## WORK INSTRUCTION
Repeat, word for word, each of the records shown below, without their pictures.

## MATERIAL SHOWN
==============================

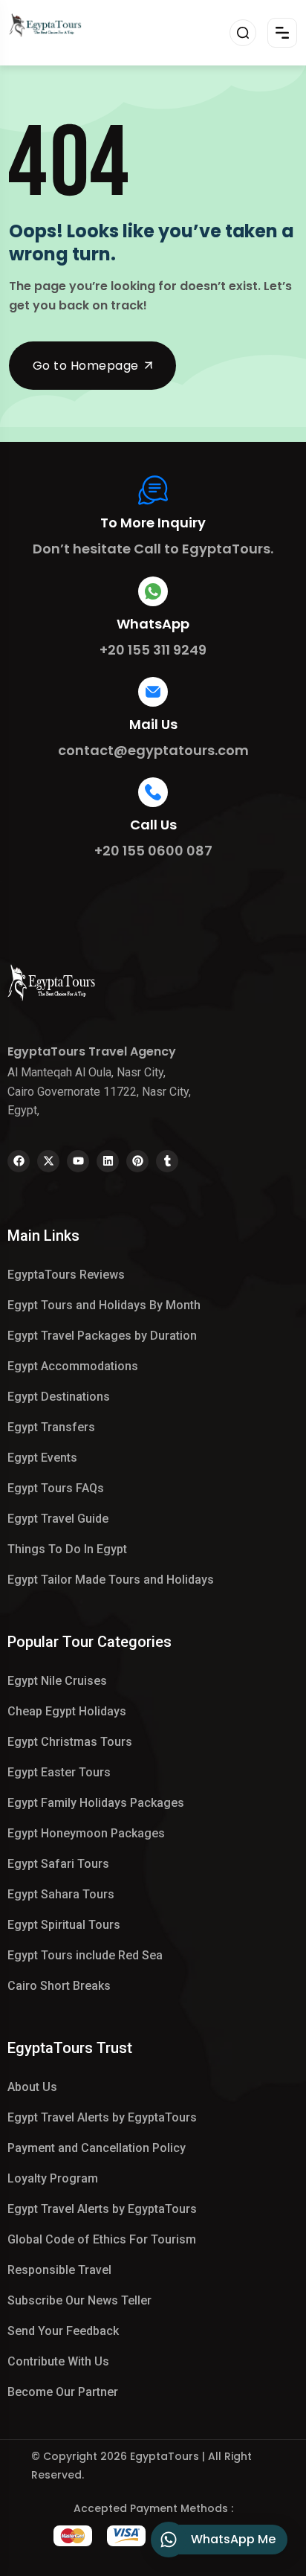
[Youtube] (78, 1161)
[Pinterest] (137, 1161)
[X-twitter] (48, 1161)
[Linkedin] (108, 1161)
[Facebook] (18, 1161)
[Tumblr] (167, 1161)
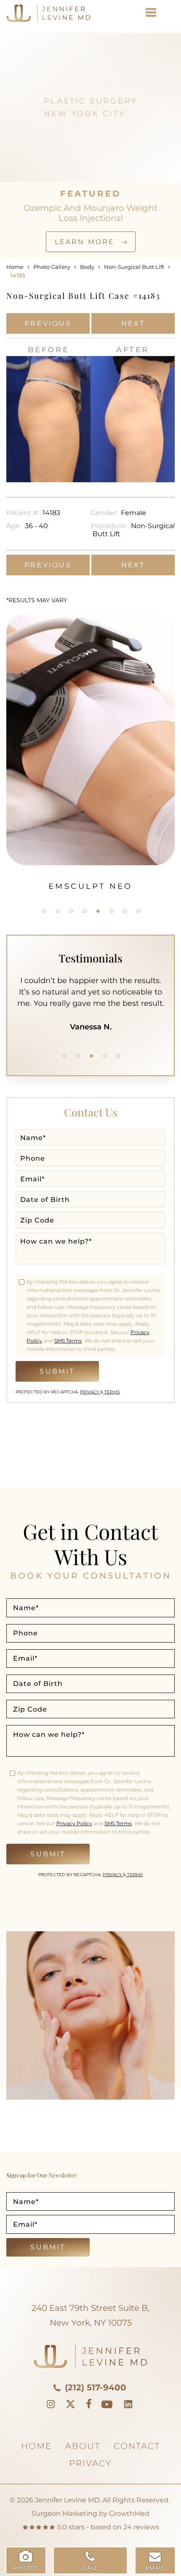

==============================

## TASK OUTPUT
[Youtube] (78, 1161)
[Pinterest] (137, 1161)
[X-twitter] (48, 1161)
[Linkedin] (108, 1161)
[Facebook] (18, 1161)
[Tumblr] (167, 1161)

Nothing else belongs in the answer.